Tezeusz Tezeusz Religia Obserwuj temat Obserwuj notkę 1

Przygotowując się do pisania rekolekcyjnych rozważań, trafiłam na artykuł Christiane Felscherinow: powrót dziewczyny z dworca ZOO. Rzecz dotyczy niemieckiej narkomanki, która pod koniec lat siedemdziesiątych stała się sławna za sprawą autobiograficznej książki „My, dzieci z dworca ZOO”, później również sfilmowanej. Dziś Christiane ma 51 lat i jeszcze żyje, co biorąc pod uwagę jej przejścia może budzić spore zdziwienie. Choruje na żółtaczkę typu C, ma wciąż pokłute ręce, bo gdy nie radzi sobie z rzeczywistością, sięga od czasu do czasu po heroinę. Boi się samotności, więc gdy słyszy głosy albo widzi ubranych na czarno mężczyzn w swoim korytarzu, idzie do schroniska… A to tylko echa o wiele straszniejszych przeżyć sprzed lat, niegroźne już właściwie powiewy cichnącego huraganu…
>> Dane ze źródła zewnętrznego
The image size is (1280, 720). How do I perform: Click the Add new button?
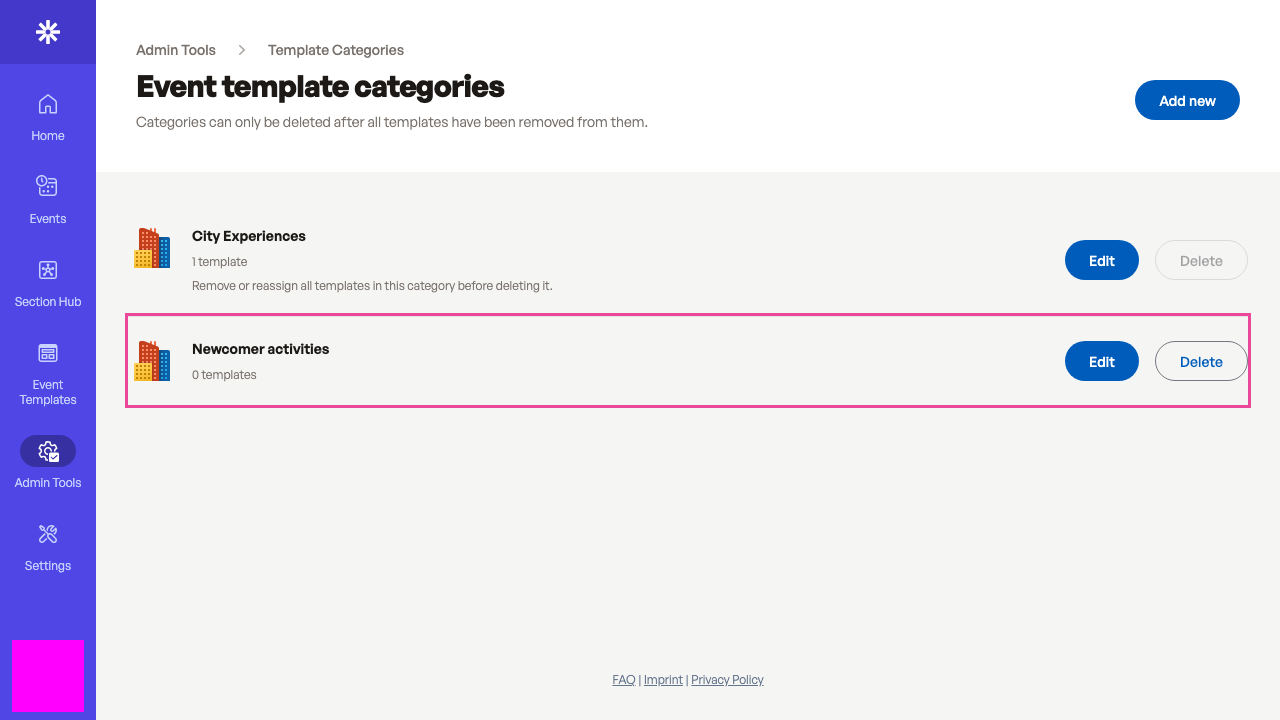pyautogui.click(x=1187, y=100)
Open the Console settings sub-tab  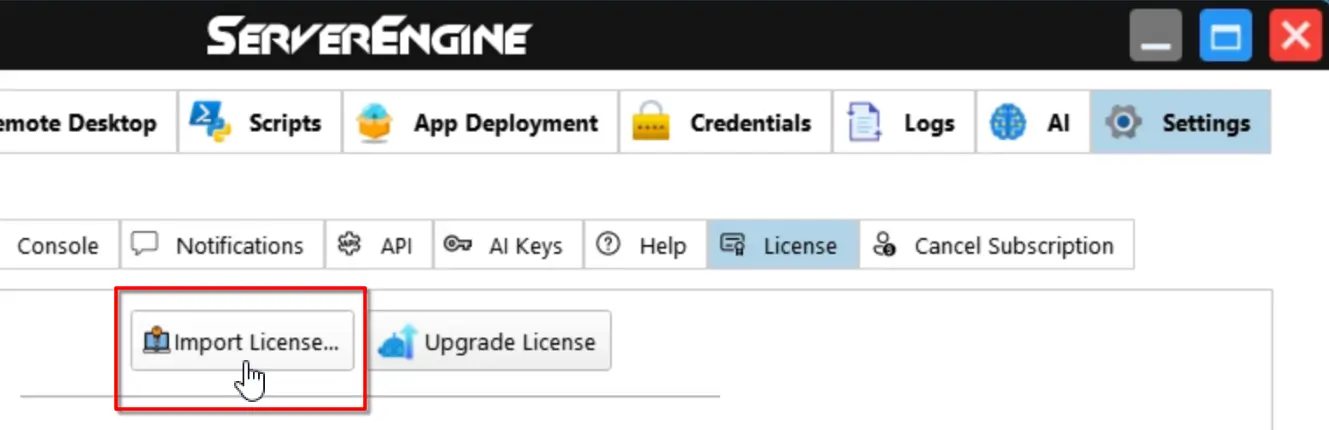(x=58, y=246)
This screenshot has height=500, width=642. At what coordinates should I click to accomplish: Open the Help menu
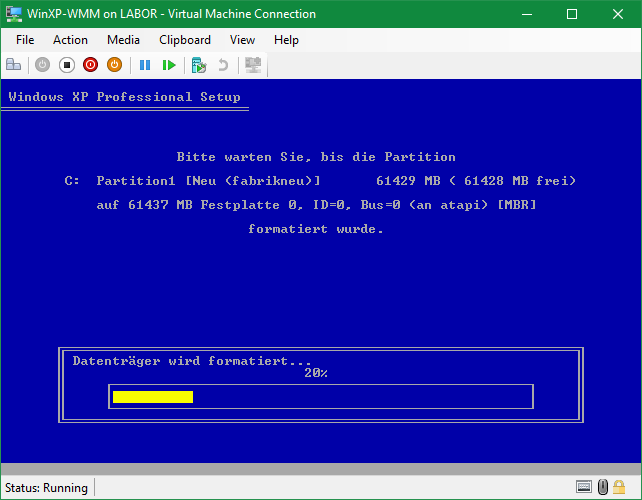(x=286, y=40)
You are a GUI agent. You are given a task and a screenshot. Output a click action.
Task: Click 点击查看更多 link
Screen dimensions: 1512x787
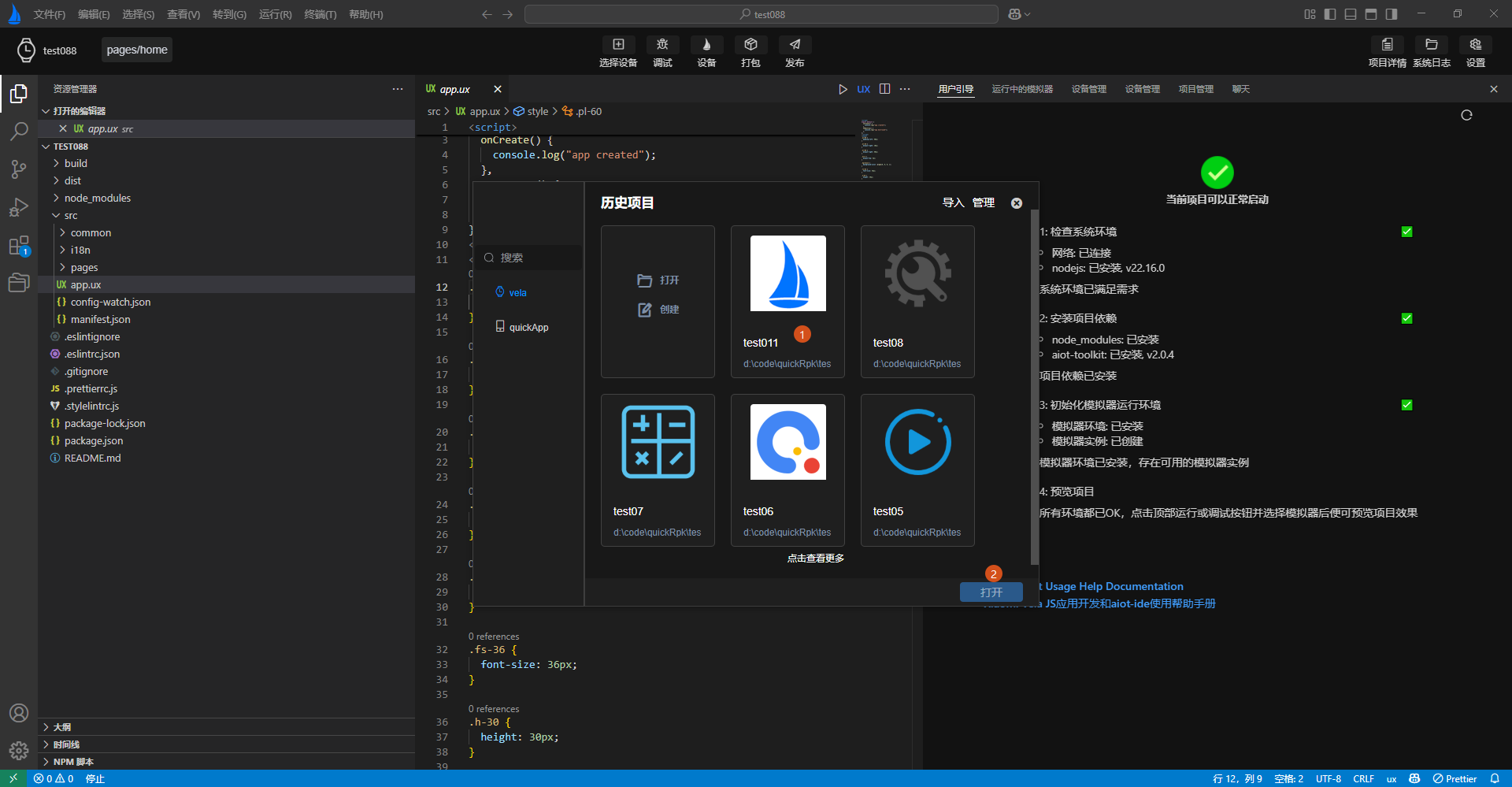[815, 559]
Czy byliście kiedyś nocą na dworcu w dużym mieście – nie tylko przejazdem, przysypiając między jednym a drugim pociągiem? Czy po prostu włóczyliście się tam albo w najbliższych okolicach, w pobliskim parku, wśród okolicznych kamienic, przyglądając się uważnie innym zabłąkanym o tej dziwnej porze ludzkim istotom? Jeżeli nie, to nie zachęcam. Nie chodźcie tam w każdym razie ani z ciekawości, ani z chęcią pomocy, ale bez odpowiedniego fachowego przygotowania. Z własnego doświadczenia wiem, że gdy patrzy się na brudnych i dziwacznie ubranych bezdomnych, na często podstarzałe prostytutki płci obojga, na ludzi łapczywie wyciągających ze śmietników pety i resztki jedzenia, gdy trzeba opędzać się od żebrzących półprzytomnych alkoholików i narkomanów, to na myśl przychodzi raczej szatan niż Pan Bóg.
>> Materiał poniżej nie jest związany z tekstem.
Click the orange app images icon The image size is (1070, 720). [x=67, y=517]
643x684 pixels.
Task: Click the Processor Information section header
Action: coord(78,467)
Po co zresztą odwoływać się do tak ekstremalnych doświadczeń? Statystyki pokazują, że w Polsce żyje ponad milion osób uzależnionych od alkoholu. Do tego dochodzą narkomani, lekomani, osoby podejmujące różnego rodzaju autodestrukcyjne działania. Nasi bliscy: małżonkowie, rodzice, dzieci, rodzeństwo, przyjaciele, sąsiedzi… Szczęśliwi, którym dane było uniknąć takich problemów!

Jeżeli jednak nie należysz do tych szczęśliwców i patrzysz na człowieka trzęsącego się w delirium, rozważając telefonicznie z pracownikiem pogotowia kwestię, czy wystąpiło już zagrożenie życia i zdrowia; jeżeli musisz szybko opatrzyć czyjeś pocięte żyletką i mocno krwawiące nogi, irytując się, że gumowe rękawiczki zaginęły znowu w najmniej odpowiednim momencie; jeżeli wchodzisz w urojony świat osoby, która nie za bardzo cię już rozpoznaje, bo wiesz, że tylko dzięki takiemu irracjonalnemu dialogowi unikniesz poważnych obrażeń własnego ciała; jeżeli możesz uczciwie powiedzieć, że w takich i podobnych sytuacjach widzisz obraz Boga w drugim człowieku – to jesteś kimś naprawdę świętym. Podziwiam i bardzo ci tego zazdroszczę, bo dla mnie jest to niedościgły ideał. Ja myślę wtedy raczej o sprawach praktycznych, a gdy później przychodzi czas na refleksję, to ogarnia mnie bezsilna wściekłość. I pytam: Dlaczego, Panie Boże, dlaczego?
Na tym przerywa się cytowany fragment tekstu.